Why now, after 20-plus years of putting out records?

"I might have been avoiding it earlier," he said recently from his home in El Paso, Texas. "I wasn't capable as a writer, or as a human being, of tackling it. Even though I was aware that 99 percent of all songs are about love -- or fake personal looks at love -- it didn't interest me 20 years ago. I was raised on cowboy music and Broadway musicals, so I was always writing about other people.

"But in the last five years, I went through a bit of turmoil and, as an artist, I wanted to look at that, to dig deeper. I wanted to write about my take on love and aging and going crazy and redemption."

Produced by Russell and guitarist Gurf Morlix (Lucinda Williams), "Love & Fear" bristles with startling, evocative images, supported mostly by folk and Tex-Mex textures. These are tough, frequently beautiful songs.

"Stealing Electricity," for example, was inspired by a newspaper photo Russell saw of a poor Mexican hanging dead from power lines, electrocuted trying to "get what he couldn't afford for free." The metaphor is grounded in the jolt we get, and the risk we take, in falling in love.

"Ash Wednesday" is awash in religious imagery; "Beautiful Trouble" and "The Sound of One Heart Breaking" spring from their titles; and the spoken-word, ZZ Top-meets-Bob Dylan rocker "Four Chambered Heart" reminds us that there are other people at the party when two people become a couple.

A handful of vitamins, dropped them on the floor/

My ex-girlfriends are laughing from the icebox door/

I put their photos up there, yeah we talk all the time/

But they ain't talking back now, the pugilist is 59

-- "The Pugilist at 59"

For "The Pugilist," Russell says, "I was sitting at my kitchen table and decided to just start with what was happening that day, after you get enough caffeine in you to get going.

"The record closes with 'Old Heart,' kind of the same thing done in a piano bar style. It could almost be a Sinatra song. So if there's any message -- and I hate the word 'message' -- it's that you've got to keep moving into it, got to keep throwing the jab, keep growing as an artist, keep going deeper within."

Russell, who will make his third appearance on "The Late Show With David Letterman" on April 19, returns to Off Broadway on Friday night. But he'll be without his longtime friend and accompanist, guitarist Andrew Hardin, who underwent surgery recently and is off the road for a couple of months.

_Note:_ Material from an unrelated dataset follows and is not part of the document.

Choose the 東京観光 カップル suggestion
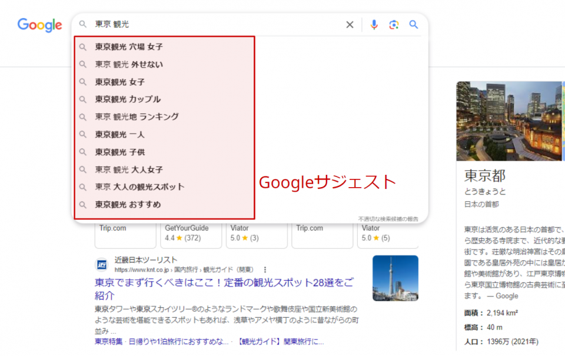 tap(128, 99)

Enter stand-in sidekick Michael Martin of the Austin, Texas, band, the Infidels -- a Mexican-style guitarist and "rock 'n' roll mandolin player," as Russell describes him.

"He takes the songs to a completely different place," Russell says. "He plays very deep inside the songs, simpler than Andy, and he made me see the songs in a different light."

Russell says the forced changes have "reset in my mind the job of the minstrel. It's just playing the songs. (His hero Bob) Dylan came to that focus point 10 years ago. He'll do it till he drops.

"And so will I. I have no other options. I don't own a TV."